● Problem requirements: Transcribe the entries below exactly, starting with the line that has "width, 567px height." and stopping after the line that has "Image resolution: width=383"; no pictures belong in the copy.

● Dataset records:
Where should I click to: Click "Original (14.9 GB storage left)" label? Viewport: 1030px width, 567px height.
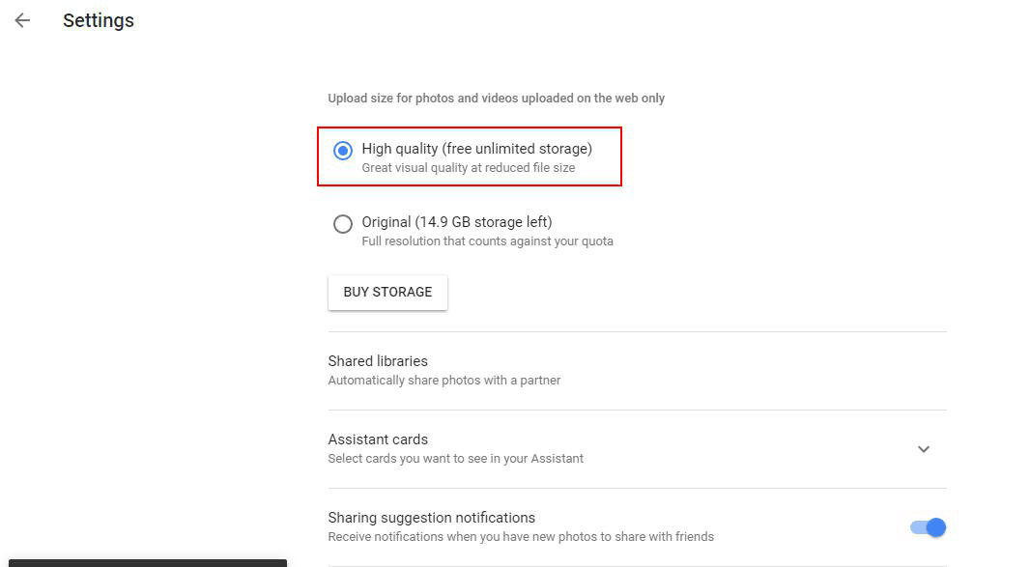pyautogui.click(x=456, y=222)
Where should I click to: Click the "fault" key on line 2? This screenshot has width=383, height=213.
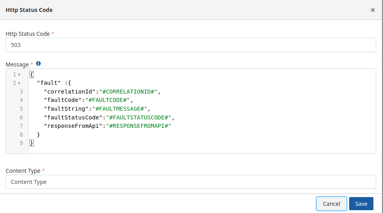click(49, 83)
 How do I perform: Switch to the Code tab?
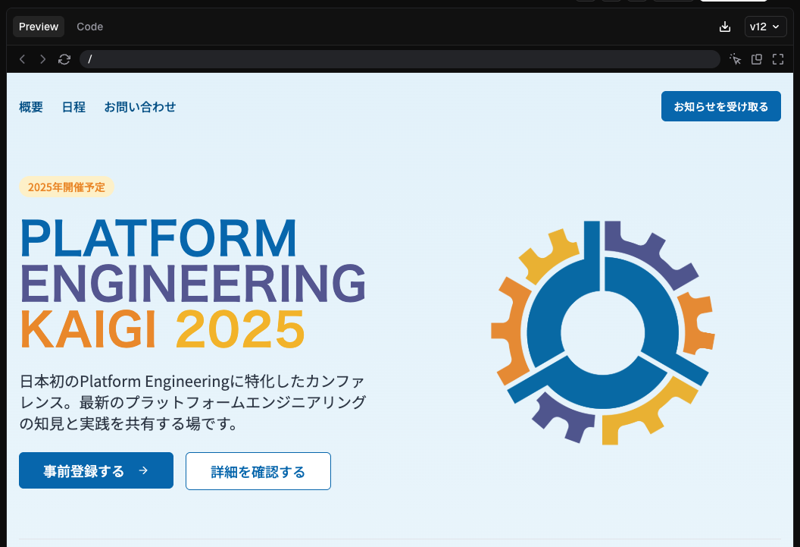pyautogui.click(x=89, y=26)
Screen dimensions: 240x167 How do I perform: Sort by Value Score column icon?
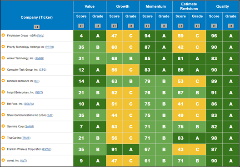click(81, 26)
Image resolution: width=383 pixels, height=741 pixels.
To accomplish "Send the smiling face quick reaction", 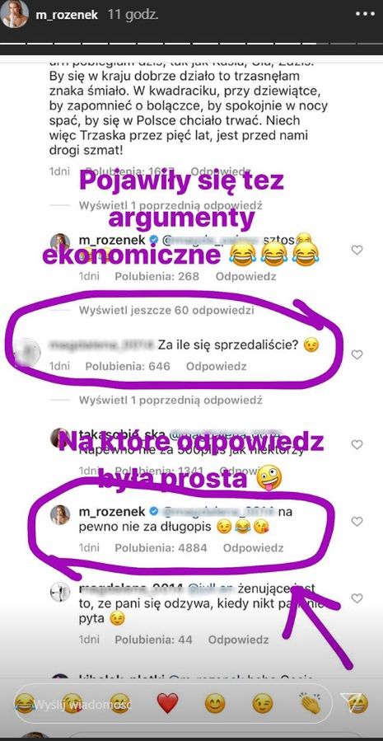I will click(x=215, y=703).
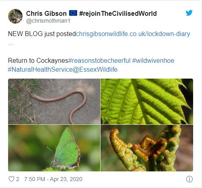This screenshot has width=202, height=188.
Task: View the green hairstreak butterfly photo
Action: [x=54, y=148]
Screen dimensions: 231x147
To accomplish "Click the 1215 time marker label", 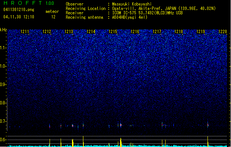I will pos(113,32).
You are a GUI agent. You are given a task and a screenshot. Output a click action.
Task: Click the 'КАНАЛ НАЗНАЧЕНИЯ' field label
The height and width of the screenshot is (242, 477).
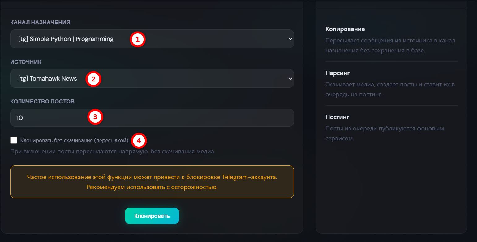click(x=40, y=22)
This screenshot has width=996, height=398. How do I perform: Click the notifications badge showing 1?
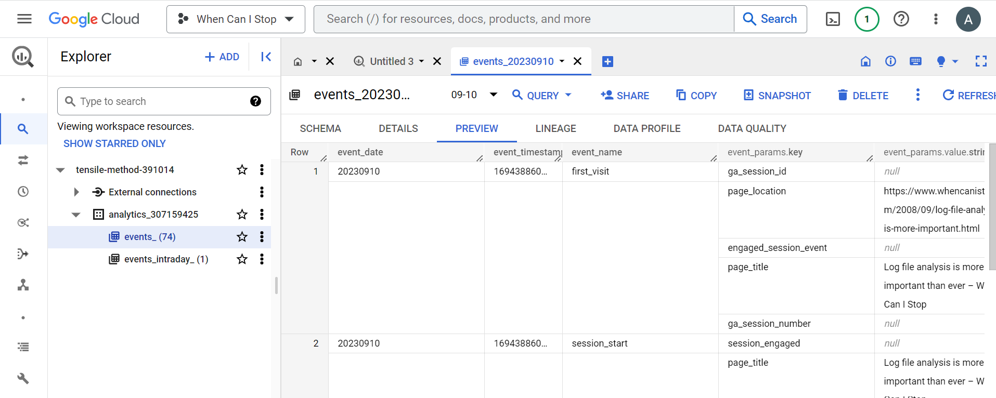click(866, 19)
---
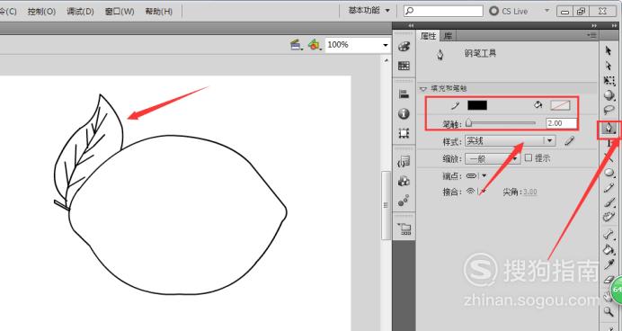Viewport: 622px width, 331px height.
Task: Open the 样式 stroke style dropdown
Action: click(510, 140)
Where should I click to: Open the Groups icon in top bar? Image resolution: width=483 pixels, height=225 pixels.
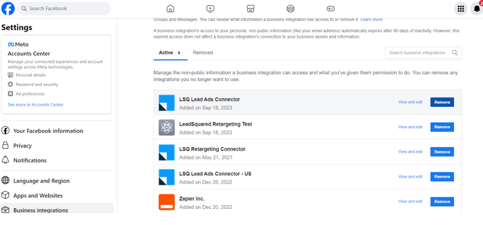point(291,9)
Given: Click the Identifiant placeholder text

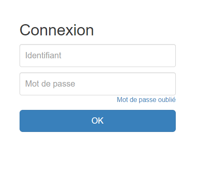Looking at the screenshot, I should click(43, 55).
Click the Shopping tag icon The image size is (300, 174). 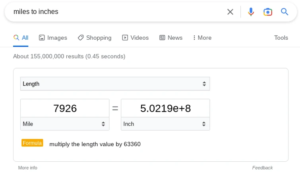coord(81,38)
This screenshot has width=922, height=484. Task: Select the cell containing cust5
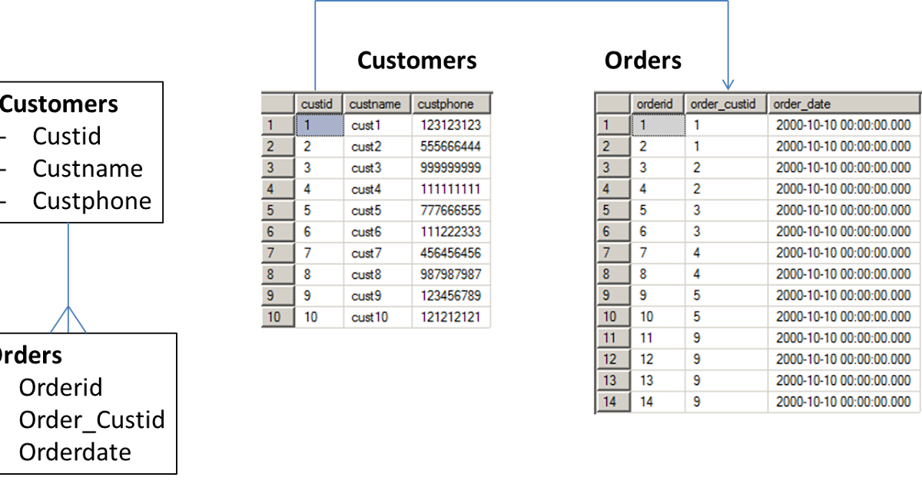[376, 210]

● Solution for this task:
Where should I click to: Click "Original (14.9 GB storage left)" label? Viewport: 1030px width, 567px height.
pyautogui.click(x=456, y=222)
Where should I click to: Click the "fault" key on line 2? This screenshot has width=383, height=213.
click(49, 83)
 How do I perform: Switch to the Code tab?
pyautogui.click(x=89, y=26)
Screen dimensions: 240x167 How do I perform: Sort by Value Score column icon?
click(81, 26)
Image resolution: width=383 pixels, height=741 pixels.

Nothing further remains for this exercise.